+++ DATASET

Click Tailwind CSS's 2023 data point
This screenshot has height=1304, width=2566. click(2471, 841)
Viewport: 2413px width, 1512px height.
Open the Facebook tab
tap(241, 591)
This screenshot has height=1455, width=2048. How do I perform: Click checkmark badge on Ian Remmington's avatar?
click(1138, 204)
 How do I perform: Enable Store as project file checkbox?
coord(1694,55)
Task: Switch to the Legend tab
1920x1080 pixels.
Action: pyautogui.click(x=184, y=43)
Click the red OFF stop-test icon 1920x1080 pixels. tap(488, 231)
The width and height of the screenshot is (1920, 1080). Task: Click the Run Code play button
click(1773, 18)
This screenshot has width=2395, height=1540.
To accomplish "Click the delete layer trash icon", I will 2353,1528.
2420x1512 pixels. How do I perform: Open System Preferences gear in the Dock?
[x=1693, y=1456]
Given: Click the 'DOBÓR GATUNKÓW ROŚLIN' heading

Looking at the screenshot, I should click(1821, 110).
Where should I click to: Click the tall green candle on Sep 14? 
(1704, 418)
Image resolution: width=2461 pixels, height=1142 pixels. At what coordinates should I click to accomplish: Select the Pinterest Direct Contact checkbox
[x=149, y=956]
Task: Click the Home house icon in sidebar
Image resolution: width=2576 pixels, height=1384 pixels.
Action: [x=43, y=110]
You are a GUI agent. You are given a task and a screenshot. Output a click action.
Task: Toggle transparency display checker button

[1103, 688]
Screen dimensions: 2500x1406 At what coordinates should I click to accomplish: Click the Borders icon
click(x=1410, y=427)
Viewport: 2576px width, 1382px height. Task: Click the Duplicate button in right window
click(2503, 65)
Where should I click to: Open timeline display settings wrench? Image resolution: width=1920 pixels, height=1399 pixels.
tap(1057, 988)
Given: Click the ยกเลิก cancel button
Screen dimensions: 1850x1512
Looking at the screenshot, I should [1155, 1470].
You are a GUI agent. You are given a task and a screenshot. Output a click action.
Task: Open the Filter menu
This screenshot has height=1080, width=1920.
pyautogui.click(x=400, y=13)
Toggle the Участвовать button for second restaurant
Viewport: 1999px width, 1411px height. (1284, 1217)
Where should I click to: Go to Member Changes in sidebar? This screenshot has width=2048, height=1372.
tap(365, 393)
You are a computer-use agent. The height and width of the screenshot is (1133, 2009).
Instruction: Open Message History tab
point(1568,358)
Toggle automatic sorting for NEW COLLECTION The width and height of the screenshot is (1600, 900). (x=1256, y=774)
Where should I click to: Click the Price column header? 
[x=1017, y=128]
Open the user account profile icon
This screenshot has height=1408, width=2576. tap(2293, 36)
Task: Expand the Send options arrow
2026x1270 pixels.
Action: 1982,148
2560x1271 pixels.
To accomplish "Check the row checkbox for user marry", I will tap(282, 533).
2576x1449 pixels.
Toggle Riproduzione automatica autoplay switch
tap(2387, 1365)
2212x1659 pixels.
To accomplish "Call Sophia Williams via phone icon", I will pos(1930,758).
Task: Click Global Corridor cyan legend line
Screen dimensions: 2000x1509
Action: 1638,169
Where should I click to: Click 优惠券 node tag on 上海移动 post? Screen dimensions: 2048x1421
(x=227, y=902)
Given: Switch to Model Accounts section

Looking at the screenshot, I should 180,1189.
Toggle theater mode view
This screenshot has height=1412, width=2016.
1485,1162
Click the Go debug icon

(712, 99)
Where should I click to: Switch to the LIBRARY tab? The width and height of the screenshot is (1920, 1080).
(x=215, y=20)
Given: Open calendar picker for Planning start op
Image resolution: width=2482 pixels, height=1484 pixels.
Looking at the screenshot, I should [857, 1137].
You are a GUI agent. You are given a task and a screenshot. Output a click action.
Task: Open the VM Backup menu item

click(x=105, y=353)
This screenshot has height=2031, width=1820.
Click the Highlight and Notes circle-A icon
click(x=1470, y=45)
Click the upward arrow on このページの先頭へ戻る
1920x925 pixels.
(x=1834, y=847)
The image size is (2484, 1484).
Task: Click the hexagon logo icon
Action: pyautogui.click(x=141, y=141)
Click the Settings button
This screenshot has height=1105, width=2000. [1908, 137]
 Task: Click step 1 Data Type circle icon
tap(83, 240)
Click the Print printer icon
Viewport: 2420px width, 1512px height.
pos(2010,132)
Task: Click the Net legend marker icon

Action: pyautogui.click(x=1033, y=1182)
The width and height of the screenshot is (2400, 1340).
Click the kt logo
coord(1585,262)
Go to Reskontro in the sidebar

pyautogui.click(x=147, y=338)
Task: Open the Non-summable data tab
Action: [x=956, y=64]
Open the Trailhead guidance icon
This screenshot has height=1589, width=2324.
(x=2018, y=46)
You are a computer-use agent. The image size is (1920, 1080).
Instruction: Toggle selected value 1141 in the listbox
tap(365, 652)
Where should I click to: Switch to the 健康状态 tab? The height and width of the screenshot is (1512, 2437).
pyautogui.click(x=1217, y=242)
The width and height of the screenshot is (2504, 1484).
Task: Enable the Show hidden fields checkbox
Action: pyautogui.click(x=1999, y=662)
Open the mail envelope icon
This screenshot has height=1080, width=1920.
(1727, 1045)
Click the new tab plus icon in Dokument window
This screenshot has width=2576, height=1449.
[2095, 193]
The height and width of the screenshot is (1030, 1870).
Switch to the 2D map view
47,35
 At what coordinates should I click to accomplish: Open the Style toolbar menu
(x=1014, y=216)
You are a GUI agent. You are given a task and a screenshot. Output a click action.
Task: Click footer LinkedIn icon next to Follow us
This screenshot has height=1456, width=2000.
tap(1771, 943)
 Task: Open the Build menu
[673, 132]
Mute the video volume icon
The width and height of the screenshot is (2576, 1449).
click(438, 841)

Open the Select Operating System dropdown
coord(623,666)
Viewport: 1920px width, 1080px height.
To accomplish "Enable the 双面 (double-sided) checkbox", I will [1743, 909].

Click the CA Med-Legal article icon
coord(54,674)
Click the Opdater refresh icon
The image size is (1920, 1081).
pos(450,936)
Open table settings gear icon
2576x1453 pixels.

++++++

EXERCISE REQUIREMENTS ▸
Reproduce the records exactly, keeping every line.

REPLY TO THE EXERCISE ▸
Click Tailwind CSS's 2023 data point
This screenshot has height=1304, width=2566. click(2471, 841)
Viewport: 2413px width, 1512px height.
Open the Facebook tab
tap(241, 591)
This screenshot has height=1455, width=2048. How do I perform: Click checkmark badge on Ian Remmington's avatar?
click(1138, 204)
 How do I perform: Enable Store as project file checkbox?
coord(1694,55)
Task: Switch to the Legend tab
1920x1080 pixels.
Action: pyautogui.click(x=184, y=43)
Click the red OFF stop-test icon 1920x1080 pixels. tap(488, 231)
The width and height of the screenshot is (1920, 1080). Task: Click the Run Code play button
click(1773, 18)
This screenshot has width=2395, height=1540.
To accomplish "Click the delete layer trash icon", I will 2353,1528.
2420x1512 pixels. How do I perform: Open System Preferences gear in the Dock?
[x=1693, y=1456]
Given: Click the 'DOBÓR GATUNKÓW ROŚLIN' heading

Looking at the screenshot, I should click(1821, 110).
Where should I click to: Click the tall green candle on Sep 14? 
(1704, 418)
Image resolution: width=2461 pixels, height=1142 pixels. At what coordinates should I click to accomplish: Select the Pinterest Direct Contact checkbox
[x=149, y=956]
Task: Click the Home house icon in sidebar
Image resolution: width=2576 pixels, height=1384 pixels.
Action: [x=43, y=110]
You are a GUI agent. You are given a task and a screenshot. Output a click action.
Task: Toggle transparency display checker button

[1103, 688]
Screen dimensions: 2500x1406 At what coordinates should I click to accomplish: Click the Borders icon
click(x=1410, y=427)
Viewport: 2576px width, 1382px height. Task: Click the Duplicate button in right window
click(2503, 65)
Where should I click to: Open timeline display settings wrench? Image resolution: width=1920 pixels, height=1399 pixels.
tap(1057, 988)
Given: Click the ยกเลิก cancel button
Screen dimensions: 1850x1512
Looking at the screenshot, I should [1155, 1470].
You are a GUI agent. You are given a task and a screenshot. Output a click action.
Task: Open the Filter menu
This screenshot has height=1080, width=1920.
pyautogui.click(x=400, y=13)
Toggle the Участвовать button for second restaurant
Viewport: 1999px width, 1411px height. (1284, 1217)
Where should I click to: Go to Member Changes in sidebar? This screenshot has width=2048, height=1372.
tap(365, 393)
You are a computer-use agent. The height and width of the screenshot is (1133, 2009).
Instruction: Open Message History tab
point(1568,358)
Toggle automatic sorting for NEW COLLECTION The width and height of the screenshot is (1600, 900). (x=1256, y=774)
Where should I click to: Click the Price column header? 
[x=1017, y=128]
Open the user account profile icon
This screenshot has height=1408, width=2576. tap(2293, 36)
Task: Expand the Send options arrow
2026x1270 pixels.
Action: 1982,148
2560x1271 pixels.
To accomplish "Check the row checkbox for user marry", I will tap(282, 533).
2576x1449 pixels.
Toggle Riproduzione automatica autoplay switch
tap(2387, 1365)
2212x1659 pixels.
To accomplish "Call Sophia Williams via phone icon", I will pos(1930,758).
Task: Click Global Corridor cyan legend line
Screen dimensions: 2000x1509
Action: 1638,169
Where should I click to: Click 优惠券 node tag on 上海移动 post? Screen dimensions: 2048x1421
(x=227, y=902)
Given: Switch to Model Accounts section

Looking at the screenshot, I should 180,1189.
Toggle theater mode view
This screenshot has height=1412, width=2016.
1485,1162
Click the Go debug icon

(712, 99)
Where should I click to: Switch to the LIBRARY tab? The width and height of the screenshot is (1920, 1080).
(x=215, y=20)
Given: Open calendar picker for Planning start op
Image resolution: width=2482 pixels, height=1484 pixels.
Looking at the screenshot, I should [857, 1137].
You are a GUI agent. You are given a task and a screenshot. Output a click action.
Task: Open the VM Backup menu item

click(x=105, y=353)
This screenshot has height=2031, width=1820.
Click the Highlight and Notes circle-A icon
click(x=1470, y=45)
Click the upward arrow on このページの先頭へ戻る
1920x925 pixels.
(x=1834, y=847)
The image size is (2484, 1484).
Task: Click the hexagon logo icon
Action: pyautogui.click(x=141, y=141)
Click the Settings button
This screenshot has height=1105, width=2000. [1908, 137]
 Task: Click step 1 Data Type circle icon
tap(83, 240)
Click the Print printer icon
Viewport: 2420px width, 1512px height.
pos(2010,132)
Task: Click the Net legend marker icon

Action: pyautogui.click(x=1033, y=1182)
The width and height of the screenshot is (2400, 1340).
Click the kt logo
coord(1585,262)
Go to Reskontro in the sidebar

pyautogui.click(x=147, y=338)
Task: Open the Non-summable data tab
Action: [x=956, y=64]
Open the Trailhead guidance icon
This screenshot has height=1589, width=2324.
(x=2018, y=46)
You are a computer-use agent. The image size is (1920, 1080).
Instruction: Toggle selected value 1141 in the listbox
tap(365, 652)
Where should I click to: Switch to the 健康状态 tab? The height and width of the screenshot is (1512, 2437).
pyautogui.click(x=1217, y=242)
The width and height of the screenshot is (2504, 1484).
Task: Enable the Show hidden fields checkbox
Action: pyautogui.click(x=1999, y=662)
Open the mail envelope icon
This screenshot has height=1080, width=1920.
(1727, 1045)
Click the new tab plus icon in Dokument window
This screenshot has width=2576, height=1449.
[2095, 193]
The height and width of the screenshot is (1030, 1870).
Switch to the 2D map view
47,35
 At what coordinates should I click to accomplish: Open the Style toolbar menu
(x=1014, y=216)
You are a GUI agent. You are given a task and a screenshot. Output a click action.
Task: Click footer LinkedIn icon next to Follow us
This screenshot has height=1456, width=2000.
tap(1771, 943)
 Task: Open the Build menu
[673, 132]
Mute the video volume icon
The width and height of the screenshot is (2576, 1449).
click(438, 841)

Open the Select Operating System dropdown
coord(623,666)
Viewport: 1920px width, 1080px height.
To accomplish "Enable the 双面 (double-sided) checkbox", I will [1743, 909].

Click the CA Med-Legal article icon
coord(54,674)
Click the Opdater refresh icon
The image size is (1920, 1081).
pos(450,936)
Open table settings gear icon
2576x1453 pixels.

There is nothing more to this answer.